しかし、より良いサービスを実現するための技術として捉えられるイーサリアムのようなプラットフォームへの参加者の多くは、お金としての価値にのみ縛られているのではないということが証明された。

確かにVitalik氏がハードフォークの方法や可能性を示唆するように、有名な個人の発言が少なからず影響を与えたことは否めない。しかし、そうだとしても最終的に判断を下すのはネットワークに参加するユーザー個々人なのだ。

分散化技術が当初の技術的な特徴を守ることだけに価値があるのではなく、プラットフォームとしての存在価値を提示した例として、1つの歴史が生まれた瞬間と言えるだろう。

CLのCOO 山本氏も以下のようにコメントしている。

CARDANO Laboはブロックチェーンやスマートコントラクトなど、技術としての暗号通貨やマーケティングモデルを研究し、新たな可能性を提示する研究開発所です。暗号通貨がただトレードのための仮想上の通貨としての価値だけではなく、技術プラットフォームとして新たなイノベーションの為の可能性が模索されているということが世界のコミュニティーに支持されたこの日を誇りに思います。
ー CARDANO Labo COO山本より ー

また、今回の件に関して、Slock.itのStephan Tual氏は次のように述べている。

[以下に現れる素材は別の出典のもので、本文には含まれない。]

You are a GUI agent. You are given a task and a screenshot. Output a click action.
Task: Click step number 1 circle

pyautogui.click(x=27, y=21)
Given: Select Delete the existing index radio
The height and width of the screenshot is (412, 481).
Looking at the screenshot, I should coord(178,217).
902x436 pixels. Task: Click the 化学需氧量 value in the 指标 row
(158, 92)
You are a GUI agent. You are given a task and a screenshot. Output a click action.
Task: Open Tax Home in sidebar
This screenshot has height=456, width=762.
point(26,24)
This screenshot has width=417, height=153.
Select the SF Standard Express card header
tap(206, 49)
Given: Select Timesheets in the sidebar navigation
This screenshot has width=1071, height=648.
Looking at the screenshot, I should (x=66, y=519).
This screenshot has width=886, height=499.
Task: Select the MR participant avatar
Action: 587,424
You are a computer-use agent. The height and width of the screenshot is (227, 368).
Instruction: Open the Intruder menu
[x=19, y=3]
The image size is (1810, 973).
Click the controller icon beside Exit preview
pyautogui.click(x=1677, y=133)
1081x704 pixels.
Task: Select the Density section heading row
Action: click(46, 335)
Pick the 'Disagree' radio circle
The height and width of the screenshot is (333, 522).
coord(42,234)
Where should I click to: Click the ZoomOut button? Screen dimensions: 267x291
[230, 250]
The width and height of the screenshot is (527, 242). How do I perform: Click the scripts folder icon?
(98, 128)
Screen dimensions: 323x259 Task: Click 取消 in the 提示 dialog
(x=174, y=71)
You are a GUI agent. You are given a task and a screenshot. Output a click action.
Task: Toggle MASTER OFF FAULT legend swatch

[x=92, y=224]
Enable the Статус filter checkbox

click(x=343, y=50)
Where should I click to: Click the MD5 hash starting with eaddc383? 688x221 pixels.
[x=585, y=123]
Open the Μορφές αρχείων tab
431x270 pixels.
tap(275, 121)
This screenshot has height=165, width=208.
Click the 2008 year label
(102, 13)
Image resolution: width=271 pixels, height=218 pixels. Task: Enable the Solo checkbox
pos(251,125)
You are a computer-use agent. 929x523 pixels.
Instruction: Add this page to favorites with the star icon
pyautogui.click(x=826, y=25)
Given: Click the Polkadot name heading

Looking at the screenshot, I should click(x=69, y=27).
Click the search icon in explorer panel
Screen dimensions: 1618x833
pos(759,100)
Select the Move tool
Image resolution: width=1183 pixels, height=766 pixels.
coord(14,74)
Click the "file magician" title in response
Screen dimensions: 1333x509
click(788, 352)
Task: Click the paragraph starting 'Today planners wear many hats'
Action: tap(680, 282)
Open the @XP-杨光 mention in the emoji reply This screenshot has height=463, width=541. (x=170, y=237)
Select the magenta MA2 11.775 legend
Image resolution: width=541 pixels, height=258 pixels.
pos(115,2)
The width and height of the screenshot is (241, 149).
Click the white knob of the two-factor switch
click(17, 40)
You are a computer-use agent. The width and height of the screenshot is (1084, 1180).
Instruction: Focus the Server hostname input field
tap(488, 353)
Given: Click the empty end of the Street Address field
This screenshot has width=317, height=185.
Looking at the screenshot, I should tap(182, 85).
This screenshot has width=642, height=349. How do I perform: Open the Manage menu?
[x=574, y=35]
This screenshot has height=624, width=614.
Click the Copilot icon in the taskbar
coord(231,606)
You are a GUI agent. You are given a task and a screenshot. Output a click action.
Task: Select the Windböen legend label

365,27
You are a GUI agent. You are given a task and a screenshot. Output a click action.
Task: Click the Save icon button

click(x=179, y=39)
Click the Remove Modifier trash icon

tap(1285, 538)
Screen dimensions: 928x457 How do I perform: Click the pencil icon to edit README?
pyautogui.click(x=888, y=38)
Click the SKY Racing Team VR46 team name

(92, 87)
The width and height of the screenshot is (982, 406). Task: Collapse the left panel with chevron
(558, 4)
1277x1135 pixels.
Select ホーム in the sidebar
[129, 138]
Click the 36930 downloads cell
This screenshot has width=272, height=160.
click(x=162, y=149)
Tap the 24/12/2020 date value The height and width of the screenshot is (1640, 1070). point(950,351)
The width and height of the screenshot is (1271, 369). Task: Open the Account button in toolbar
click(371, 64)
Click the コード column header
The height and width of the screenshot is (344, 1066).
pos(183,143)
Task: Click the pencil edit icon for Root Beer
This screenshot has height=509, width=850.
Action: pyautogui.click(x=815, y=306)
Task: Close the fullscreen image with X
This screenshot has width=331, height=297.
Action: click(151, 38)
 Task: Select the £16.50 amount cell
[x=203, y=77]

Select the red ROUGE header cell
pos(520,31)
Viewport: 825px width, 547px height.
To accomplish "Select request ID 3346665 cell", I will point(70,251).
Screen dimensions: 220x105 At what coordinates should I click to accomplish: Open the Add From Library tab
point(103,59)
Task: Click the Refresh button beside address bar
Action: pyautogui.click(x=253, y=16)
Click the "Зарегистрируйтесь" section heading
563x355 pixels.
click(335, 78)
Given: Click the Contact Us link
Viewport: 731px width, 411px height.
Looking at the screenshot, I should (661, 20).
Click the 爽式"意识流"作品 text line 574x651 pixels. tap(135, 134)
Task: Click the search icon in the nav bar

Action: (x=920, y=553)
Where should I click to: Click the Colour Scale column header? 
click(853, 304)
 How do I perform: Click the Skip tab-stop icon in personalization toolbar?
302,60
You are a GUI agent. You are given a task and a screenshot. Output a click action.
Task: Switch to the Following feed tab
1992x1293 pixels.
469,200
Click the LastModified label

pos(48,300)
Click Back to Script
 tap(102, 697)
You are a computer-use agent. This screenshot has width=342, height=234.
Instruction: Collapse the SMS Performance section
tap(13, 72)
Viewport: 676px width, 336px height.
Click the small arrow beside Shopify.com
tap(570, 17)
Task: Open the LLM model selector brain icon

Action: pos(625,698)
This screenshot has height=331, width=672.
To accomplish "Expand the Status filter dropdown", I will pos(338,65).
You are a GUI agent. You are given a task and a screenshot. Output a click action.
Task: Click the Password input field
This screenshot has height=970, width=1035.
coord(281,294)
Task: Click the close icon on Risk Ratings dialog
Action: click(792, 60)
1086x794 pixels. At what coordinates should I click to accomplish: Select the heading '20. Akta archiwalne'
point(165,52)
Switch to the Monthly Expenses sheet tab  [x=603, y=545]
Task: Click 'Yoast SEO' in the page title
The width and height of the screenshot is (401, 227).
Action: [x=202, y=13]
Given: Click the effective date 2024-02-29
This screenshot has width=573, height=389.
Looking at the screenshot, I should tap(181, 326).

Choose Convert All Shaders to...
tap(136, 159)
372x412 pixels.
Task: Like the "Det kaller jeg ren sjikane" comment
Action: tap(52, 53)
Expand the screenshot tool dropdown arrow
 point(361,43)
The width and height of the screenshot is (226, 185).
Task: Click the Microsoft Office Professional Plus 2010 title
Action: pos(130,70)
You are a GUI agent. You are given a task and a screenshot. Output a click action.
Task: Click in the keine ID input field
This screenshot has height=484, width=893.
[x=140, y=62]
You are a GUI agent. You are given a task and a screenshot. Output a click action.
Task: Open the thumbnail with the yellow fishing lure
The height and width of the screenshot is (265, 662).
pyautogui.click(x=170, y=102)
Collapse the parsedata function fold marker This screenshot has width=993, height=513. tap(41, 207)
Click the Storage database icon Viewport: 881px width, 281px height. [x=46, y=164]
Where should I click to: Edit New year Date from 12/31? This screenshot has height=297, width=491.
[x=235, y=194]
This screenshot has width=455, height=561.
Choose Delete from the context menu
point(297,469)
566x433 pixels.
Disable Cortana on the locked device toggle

In my opinion, holding on to the stolen funds was never really the attacker’s end game. A fleeting, exciting possibility perhaps, but not the end game.
私の意見としては、盗んだETHを保有しておくことは、アタッカーの勝利には決してならない。つかの間見いだせた可能性に歓喜していたとしても、それでゲームの終わりではない。

今回の件で、イーサリアムは技術だけでなくコミュニティによっても支えられていることが、明らかとなった。これにより、イーサリアムを用いたサービス開発はより活発になっていくかもしれない。今後も、発展を続ける暗号通貨の動向を見守っていきたい。